- _BRIEF_
Report every line below that has the string "pencil" in it.

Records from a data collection

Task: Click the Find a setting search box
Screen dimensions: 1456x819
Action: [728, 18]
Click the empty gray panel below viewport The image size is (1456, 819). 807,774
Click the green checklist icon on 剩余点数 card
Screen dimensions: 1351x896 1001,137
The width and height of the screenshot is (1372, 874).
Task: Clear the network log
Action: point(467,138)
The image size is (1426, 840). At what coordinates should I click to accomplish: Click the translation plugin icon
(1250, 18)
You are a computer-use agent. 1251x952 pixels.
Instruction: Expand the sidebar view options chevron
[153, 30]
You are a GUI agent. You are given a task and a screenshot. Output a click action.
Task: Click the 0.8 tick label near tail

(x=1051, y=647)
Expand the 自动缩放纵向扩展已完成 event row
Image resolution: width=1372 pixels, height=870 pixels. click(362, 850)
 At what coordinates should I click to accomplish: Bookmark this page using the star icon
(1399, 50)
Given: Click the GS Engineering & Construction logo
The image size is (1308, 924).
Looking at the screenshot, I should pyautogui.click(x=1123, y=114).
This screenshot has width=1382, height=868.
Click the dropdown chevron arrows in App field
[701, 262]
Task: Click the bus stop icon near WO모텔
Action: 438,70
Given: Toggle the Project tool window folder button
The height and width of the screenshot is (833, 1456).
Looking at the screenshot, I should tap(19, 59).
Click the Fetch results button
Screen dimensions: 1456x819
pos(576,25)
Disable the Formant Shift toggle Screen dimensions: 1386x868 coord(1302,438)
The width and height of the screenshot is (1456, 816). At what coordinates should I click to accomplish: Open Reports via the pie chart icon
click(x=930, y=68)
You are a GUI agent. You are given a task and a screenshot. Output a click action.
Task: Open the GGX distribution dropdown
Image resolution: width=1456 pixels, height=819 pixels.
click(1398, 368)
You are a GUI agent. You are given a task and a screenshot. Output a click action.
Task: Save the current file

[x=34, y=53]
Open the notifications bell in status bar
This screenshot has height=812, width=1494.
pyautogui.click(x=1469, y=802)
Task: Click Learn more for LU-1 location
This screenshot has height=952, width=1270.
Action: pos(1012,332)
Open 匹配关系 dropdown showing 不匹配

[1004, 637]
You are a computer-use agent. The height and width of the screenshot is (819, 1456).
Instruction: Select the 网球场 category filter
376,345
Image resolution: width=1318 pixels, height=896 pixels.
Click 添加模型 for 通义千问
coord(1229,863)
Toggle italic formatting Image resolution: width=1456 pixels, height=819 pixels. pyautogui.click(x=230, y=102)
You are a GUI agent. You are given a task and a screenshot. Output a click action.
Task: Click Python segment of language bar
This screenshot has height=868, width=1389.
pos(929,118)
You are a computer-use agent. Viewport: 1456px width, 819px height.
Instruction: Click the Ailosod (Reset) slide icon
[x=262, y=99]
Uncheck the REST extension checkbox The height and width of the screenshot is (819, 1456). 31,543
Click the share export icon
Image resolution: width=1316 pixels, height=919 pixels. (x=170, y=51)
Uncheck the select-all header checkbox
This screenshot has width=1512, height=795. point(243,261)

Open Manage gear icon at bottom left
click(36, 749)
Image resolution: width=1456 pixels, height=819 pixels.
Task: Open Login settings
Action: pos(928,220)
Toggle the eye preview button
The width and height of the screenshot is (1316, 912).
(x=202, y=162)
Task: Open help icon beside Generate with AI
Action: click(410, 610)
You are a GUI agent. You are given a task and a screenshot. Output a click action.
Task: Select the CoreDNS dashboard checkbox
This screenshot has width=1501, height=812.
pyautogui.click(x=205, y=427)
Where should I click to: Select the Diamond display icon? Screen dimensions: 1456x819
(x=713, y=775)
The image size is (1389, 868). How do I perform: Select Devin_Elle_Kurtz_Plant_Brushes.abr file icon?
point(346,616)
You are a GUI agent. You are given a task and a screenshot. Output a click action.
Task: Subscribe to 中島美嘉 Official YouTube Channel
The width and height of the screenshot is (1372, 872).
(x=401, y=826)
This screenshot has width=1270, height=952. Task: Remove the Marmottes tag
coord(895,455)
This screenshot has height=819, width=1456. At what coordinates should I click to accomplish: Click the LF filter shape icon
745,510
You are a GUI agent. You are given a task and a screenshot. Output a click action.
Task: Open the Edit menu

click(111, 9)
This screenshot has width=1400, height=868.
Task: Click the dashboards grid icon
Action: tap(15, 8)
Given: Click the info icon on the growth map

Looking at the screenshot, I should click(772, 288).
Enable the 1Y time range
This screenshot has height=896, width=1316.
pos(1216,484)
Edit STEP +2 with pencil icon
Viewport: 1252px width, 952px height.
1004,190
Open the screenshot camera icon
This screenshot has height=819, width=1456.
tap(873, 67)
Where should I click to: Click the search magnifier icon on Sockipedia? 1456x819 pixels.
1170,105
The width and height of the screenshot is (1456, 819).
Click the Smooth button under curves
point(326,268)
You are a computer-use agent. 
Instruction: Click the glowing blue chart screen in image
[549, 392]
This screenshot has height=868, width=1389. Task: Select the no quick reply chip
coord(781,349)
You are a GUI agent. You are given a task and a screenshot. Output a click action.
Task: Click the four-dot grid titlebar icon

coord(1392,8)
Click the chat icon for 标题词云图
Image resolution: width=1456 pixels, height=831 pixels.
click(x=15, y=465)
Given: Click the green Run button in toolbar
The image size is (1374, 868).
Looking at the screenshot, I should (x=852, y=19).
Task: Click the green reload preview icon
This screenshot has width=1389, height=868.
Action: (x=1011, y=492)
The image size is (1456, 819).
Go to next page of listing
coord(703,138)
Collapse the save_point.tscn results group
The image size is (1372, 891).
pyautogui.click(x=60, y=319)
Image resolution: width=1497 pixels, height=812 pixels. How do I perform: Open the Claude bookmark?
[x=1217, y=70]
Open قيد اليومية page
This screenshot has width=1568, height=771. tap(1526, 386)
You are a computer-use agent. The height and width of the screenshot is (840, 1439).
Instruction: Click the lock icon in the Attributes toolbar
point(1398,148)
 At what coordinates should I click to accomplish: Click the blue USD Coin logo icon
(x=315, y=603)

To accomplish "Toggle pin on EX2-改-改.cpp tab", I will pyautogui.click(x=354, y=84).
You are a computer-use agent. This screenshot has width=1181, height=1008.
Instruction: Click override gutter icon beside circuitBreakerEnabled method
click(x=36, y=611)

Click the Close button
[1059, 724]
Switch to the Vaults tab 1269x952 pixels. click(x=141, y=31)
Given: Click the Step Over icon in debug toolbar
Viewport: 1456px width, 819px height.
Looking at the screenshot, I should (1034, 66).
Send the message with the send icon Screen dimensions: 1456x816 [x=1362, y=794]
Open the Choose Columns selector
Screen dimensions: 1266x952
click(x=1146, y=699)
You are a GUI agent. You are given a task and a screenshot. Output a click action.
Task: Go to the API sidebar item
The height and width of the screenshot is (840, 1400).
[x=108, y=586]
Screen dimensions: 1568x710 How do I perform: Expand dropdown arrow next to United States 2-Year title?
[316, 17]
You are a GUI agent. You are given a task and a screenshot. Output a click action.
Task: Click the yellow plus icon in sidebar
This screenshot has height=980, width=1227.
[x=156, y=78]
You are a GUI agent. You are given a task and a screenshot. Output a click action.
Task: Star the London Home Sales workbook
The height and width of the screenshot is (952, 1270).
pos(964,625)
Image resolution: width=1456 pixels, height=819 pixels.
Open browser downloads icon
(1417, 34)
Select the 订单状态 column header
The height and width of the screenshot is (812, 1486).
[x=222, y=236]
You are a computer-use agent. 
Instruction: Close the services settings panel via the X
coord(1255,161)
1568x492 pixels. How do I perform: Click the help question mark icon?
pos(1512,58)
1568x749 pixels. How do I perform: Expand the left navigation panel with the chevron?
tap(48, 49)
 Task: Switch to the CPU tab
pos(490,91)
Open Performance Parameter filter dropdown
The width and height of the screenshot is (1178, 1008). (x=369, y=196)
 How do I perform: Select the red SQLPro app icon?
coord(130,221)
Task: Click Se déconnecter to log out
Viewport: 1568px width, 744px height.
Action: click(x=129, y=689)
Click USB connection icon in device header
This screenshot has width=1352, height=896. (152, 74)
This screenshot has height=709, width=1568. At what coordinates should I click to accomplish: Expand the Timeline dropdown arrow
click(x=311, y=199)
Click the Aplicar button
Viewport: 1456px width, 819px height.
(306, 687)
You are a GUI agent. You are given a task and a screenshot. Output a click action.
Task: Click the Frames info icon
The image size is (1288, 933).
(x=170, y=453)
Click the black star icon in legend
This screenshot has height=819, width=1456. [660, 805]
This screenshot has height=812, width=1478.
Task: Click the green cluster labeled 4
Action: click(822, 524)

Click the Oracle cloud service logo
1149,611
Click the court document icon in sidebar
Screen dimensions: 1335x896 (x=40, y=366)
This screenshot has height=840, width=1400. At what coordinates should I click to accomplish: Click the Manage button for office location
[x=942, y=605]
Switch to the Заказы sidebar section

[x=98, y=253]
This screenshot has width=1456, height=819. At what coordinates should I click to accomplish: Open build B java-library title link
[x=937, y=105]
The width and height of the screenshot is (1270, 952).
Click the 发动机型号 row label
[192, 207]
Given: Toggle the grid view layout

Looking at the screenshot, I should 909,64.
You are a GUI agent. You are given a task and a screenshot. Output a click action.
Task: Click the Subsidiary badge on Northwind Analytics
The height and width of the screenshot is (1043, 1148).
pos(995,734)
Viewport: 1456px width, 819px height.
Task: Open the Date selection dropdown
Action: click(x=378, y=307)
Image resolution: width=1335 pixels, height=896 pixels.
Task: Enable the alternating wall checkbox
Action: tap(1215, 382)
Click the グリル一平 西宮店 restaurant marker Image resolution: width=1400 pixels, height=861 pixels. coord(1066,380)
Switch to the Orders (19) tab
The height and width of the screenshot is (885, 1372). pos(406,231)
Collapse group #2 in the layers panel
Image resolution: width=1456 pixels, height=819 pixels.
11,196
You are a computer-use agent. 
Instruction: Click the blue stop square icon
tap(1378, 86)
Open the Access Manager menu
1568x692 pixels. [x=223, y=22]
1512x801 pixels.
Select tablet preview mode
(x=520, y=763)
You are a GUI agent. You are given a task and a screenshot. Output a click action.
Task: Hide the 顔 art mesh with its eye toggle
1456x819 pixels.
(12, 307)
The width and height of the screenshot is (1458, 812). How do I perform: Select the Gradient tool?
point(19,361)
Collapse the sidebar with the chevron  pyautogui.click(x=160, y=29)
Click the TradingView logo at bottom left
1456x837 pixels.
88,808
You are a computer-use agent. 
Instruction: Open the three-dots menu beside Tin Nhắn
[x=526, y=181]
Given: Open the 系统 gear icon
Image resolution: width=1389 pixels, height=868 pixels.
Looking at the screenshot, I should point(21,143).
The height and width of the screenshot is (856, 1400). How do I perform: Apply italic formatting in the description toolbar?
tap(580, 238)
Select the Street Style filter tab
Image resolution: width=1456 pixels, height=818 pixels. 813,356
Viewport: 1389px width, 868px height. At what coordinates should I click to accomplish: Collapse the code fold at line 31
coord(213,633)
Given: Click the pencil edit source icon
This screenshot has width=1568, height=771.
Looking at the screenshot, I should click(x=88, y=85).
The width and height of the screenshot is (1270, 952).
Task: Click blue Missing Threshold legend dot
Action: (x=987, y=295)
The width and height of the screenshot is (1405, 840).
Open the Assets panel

- _SOLUTION TO THE PROBLEM_
Edit STEP +2 with pencil icon
Given: Click the pencil edit source icon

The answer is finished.